"""

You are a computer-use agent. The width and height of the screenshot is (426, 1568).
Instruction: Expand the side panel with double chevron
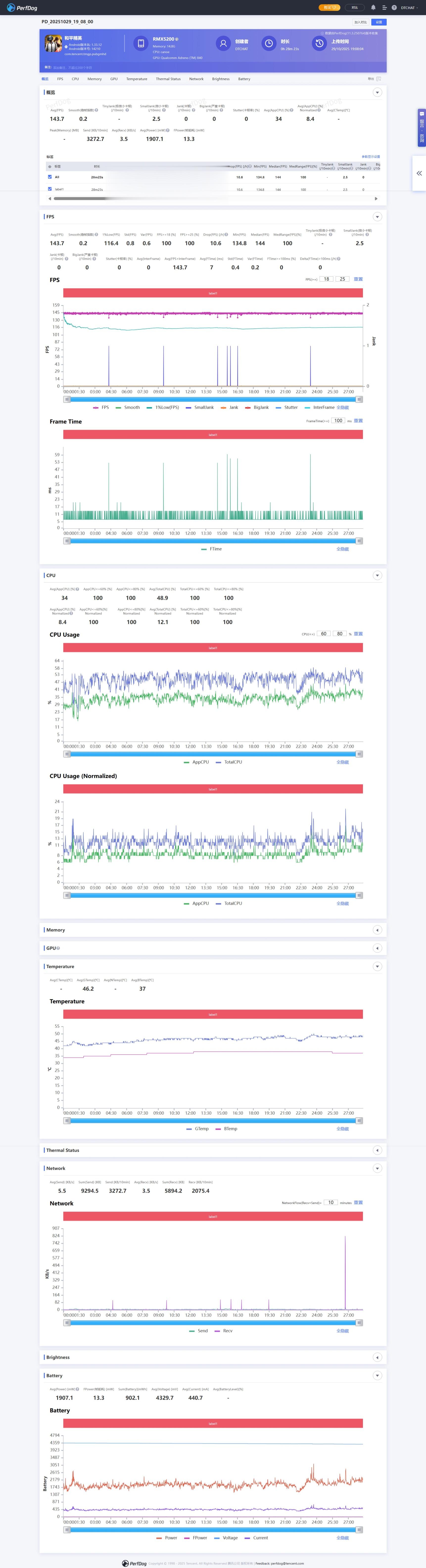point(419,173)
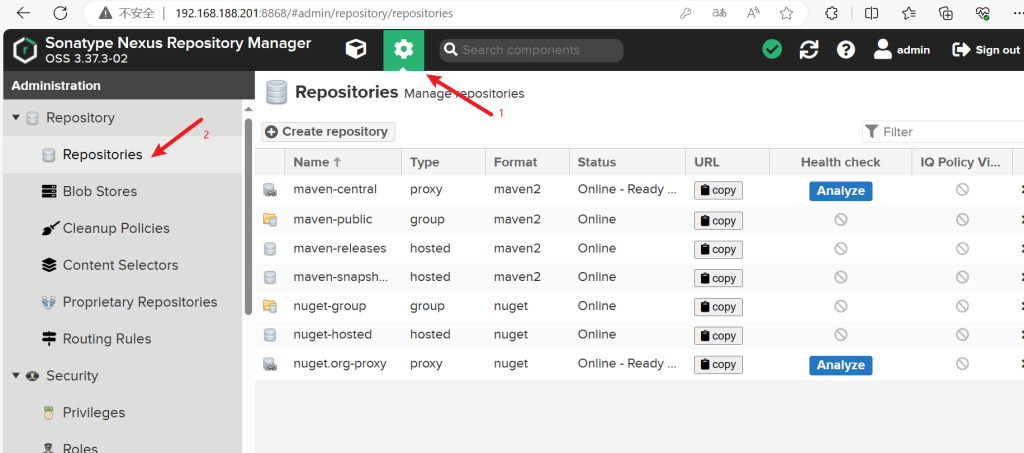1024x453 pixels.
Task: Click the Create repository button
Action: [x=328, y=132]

"""
"""

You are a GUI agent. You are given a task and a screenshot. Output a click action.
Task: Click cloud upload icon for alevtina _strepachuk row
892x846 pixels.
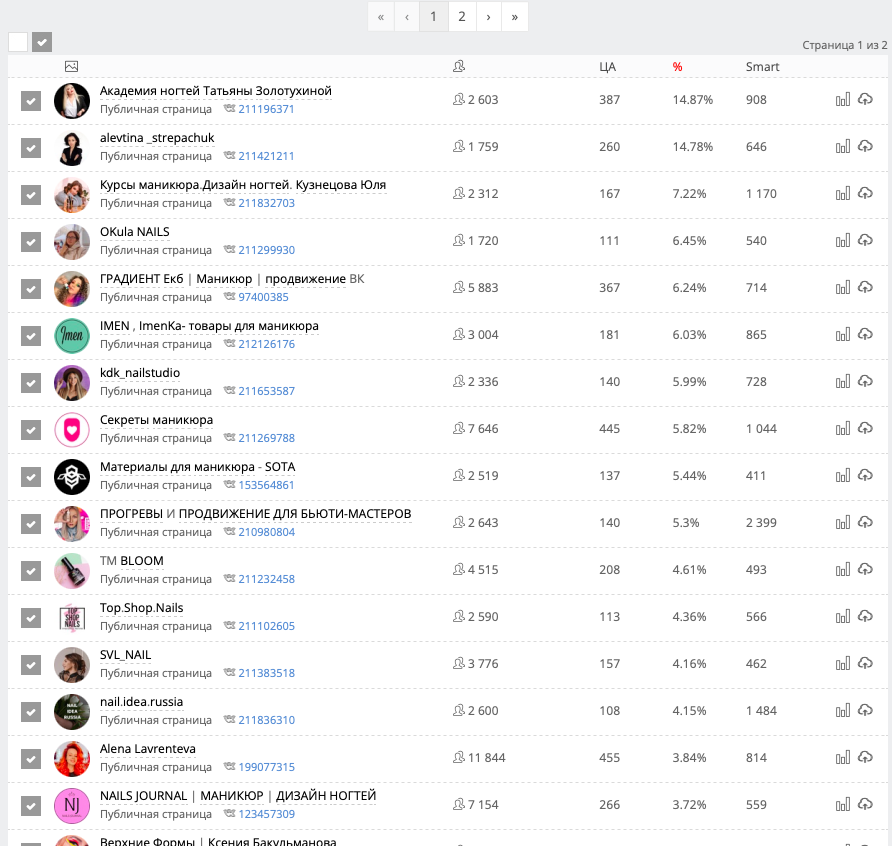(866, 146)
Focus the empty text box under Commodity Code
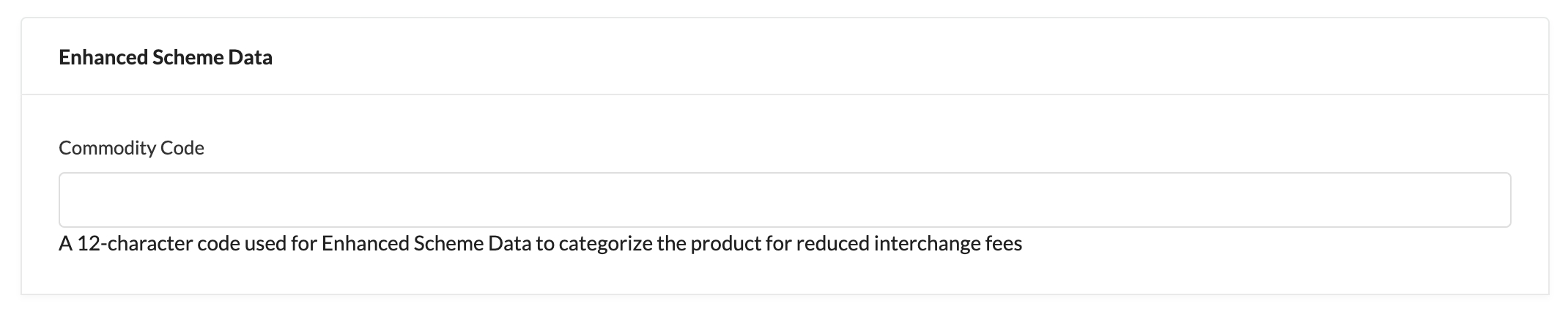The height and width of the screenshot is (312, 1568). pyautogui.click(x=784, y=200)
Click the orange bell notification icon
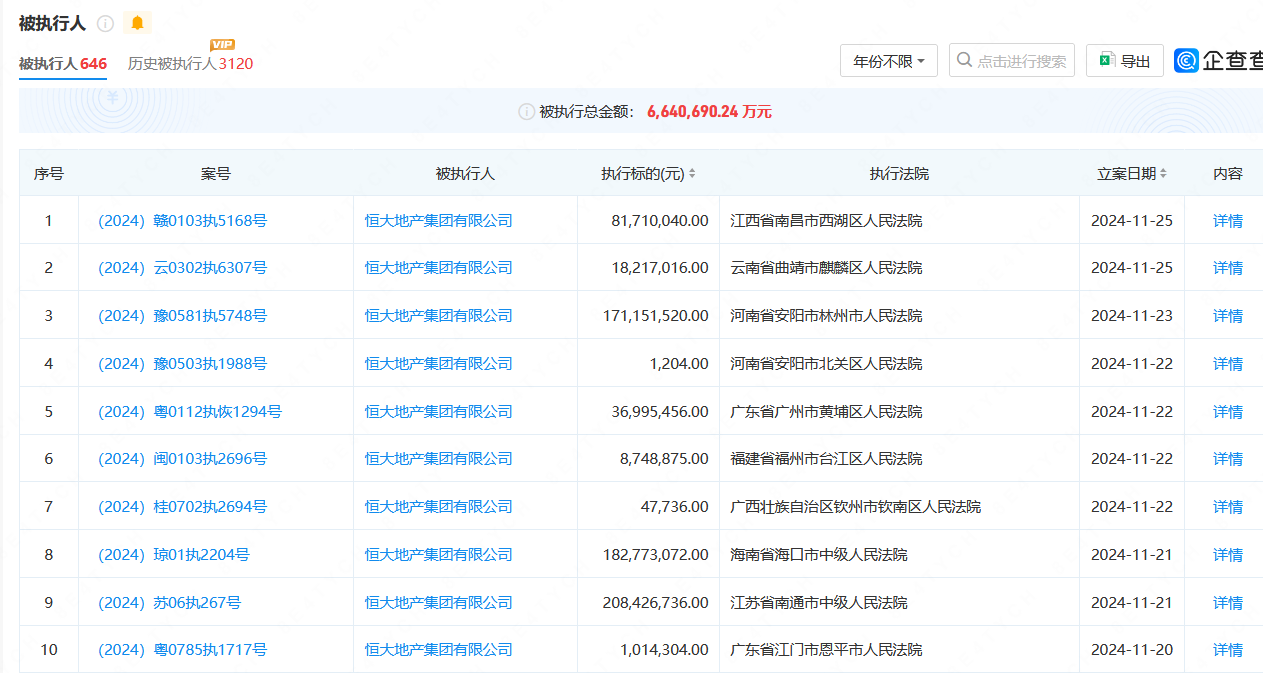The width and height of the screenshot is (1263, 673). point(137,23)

"""

== Work required ==
Read through the entries, then copy every line where the string "agent" is found.

== Exercise answer ==
You are a computer-use agent. The width and height of the screenshot is (426, 1568).
You are a GUI agent. You are given a task and a screenshot. Output a click action.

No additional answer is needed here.